■ **Supplied information**
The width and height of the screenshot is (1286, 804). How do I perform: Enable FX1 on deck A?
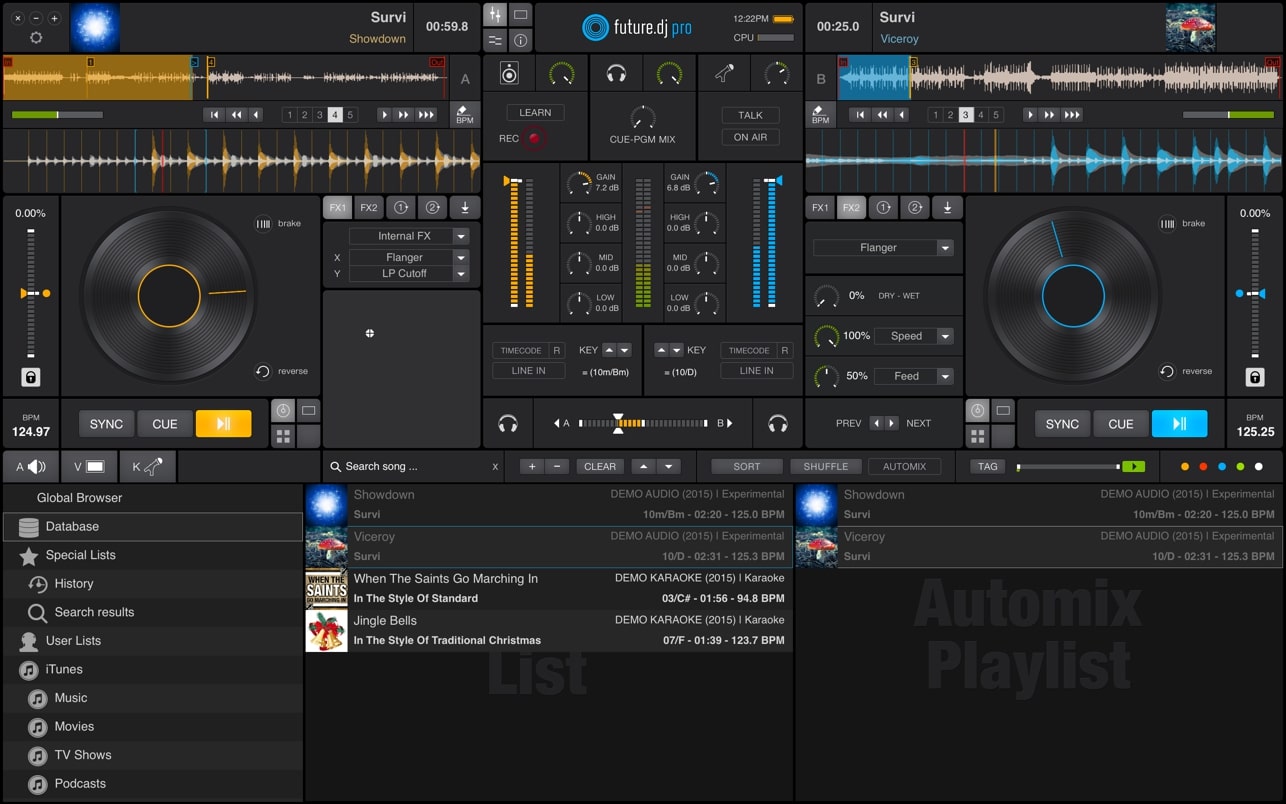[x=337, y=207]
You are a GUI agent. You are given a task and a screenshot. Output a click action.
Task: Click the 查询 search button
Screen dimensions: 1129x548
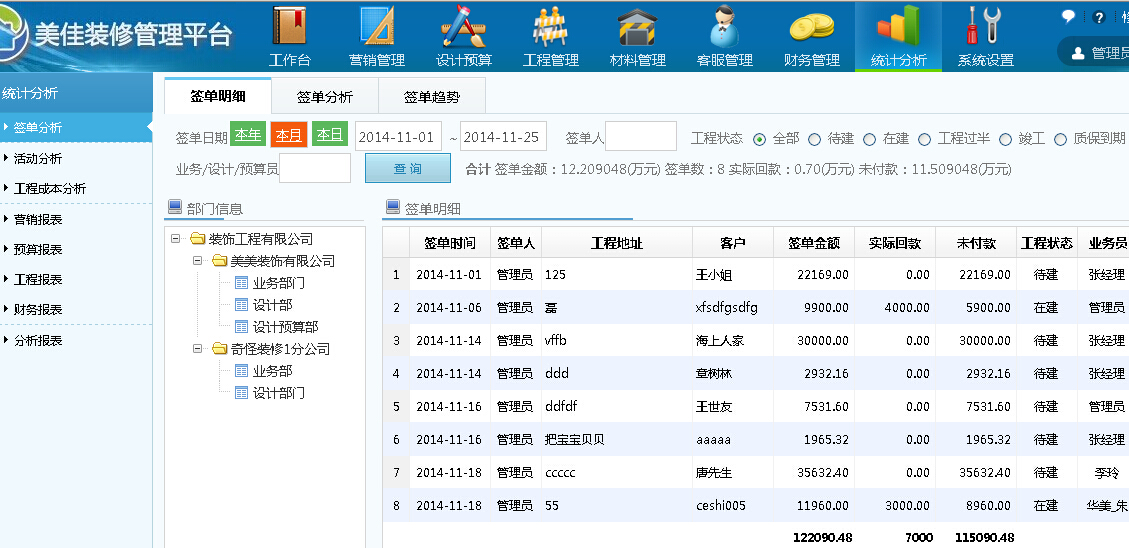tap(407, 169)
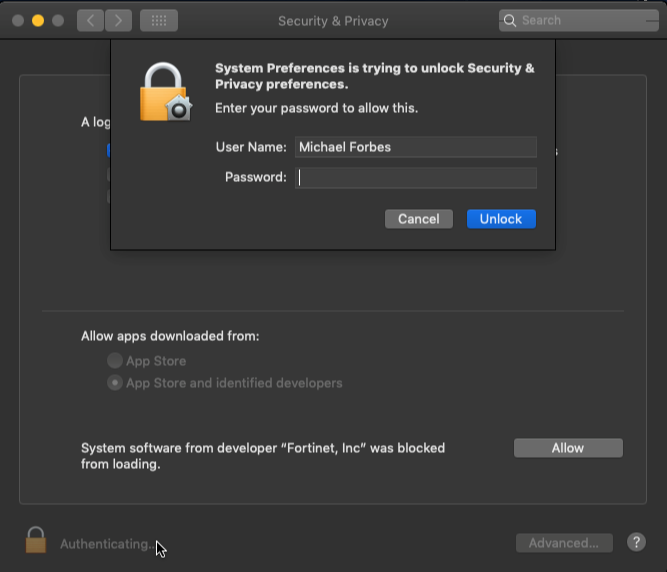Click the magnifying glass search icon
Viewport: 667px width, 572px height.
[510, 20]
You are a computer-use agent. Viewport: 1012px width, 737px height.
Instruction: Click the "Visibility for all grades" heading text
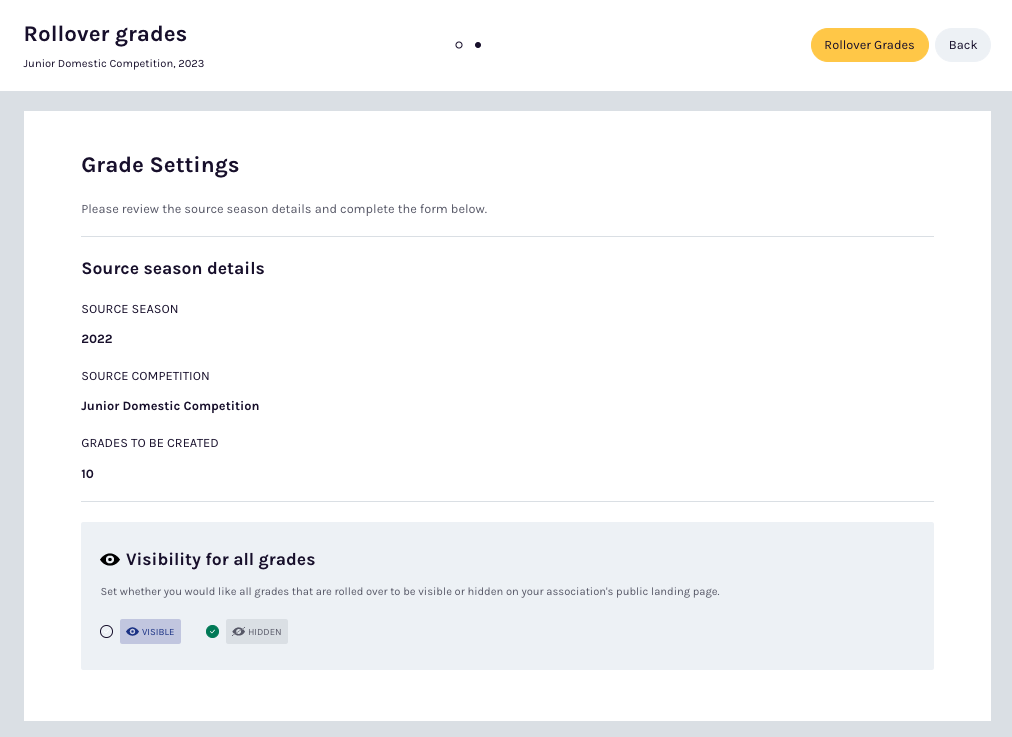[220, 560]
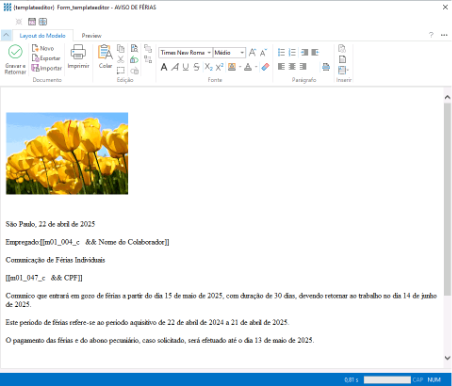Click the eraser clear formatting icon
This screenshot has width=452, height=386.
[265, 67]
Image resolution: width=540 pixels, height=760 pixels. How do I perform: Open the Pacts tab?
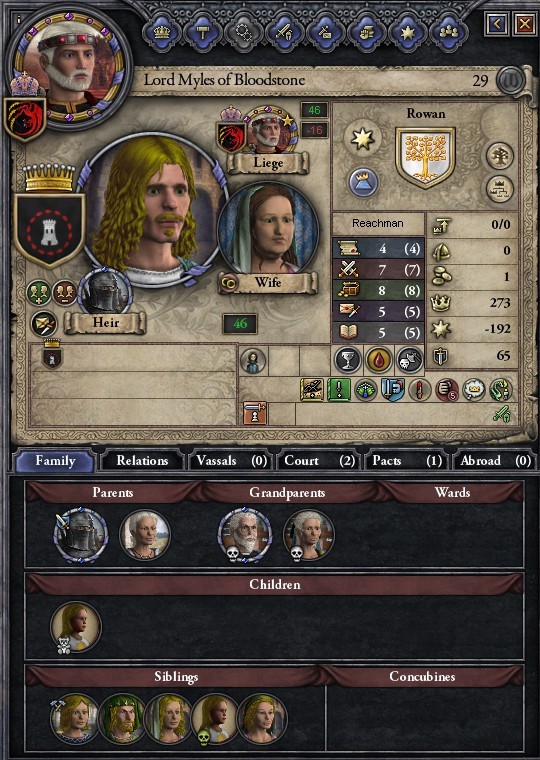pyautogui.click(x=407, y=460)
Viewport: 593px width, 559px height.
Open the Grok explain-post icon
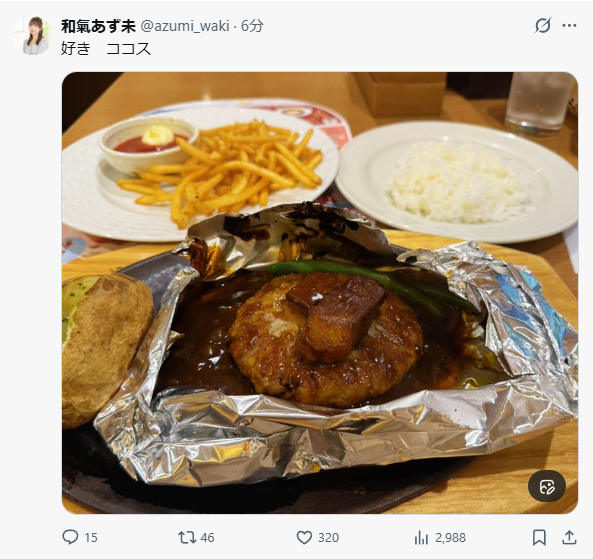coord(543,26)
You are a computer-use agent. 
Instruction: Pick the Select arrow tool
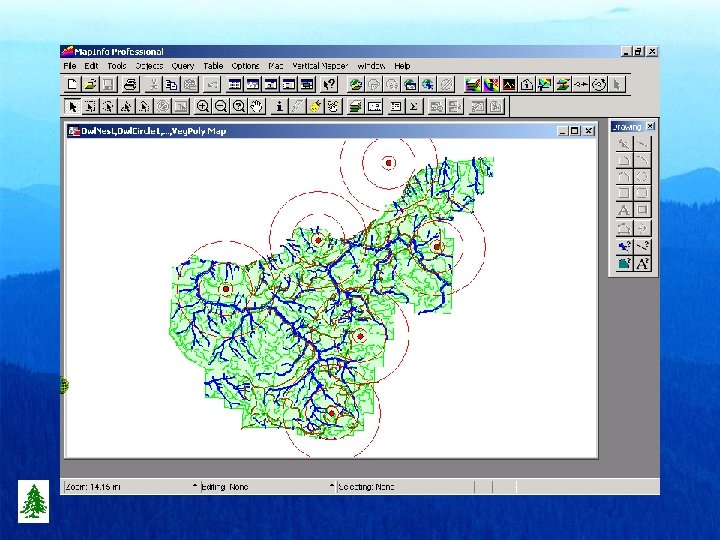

■ **What is being asked**
From the entries above, pull out each line that includes "computer".

■ **Your solution**
You are a computer-use agent. Viewport: 1012px width, 737px height.
You are a computer-use agent. 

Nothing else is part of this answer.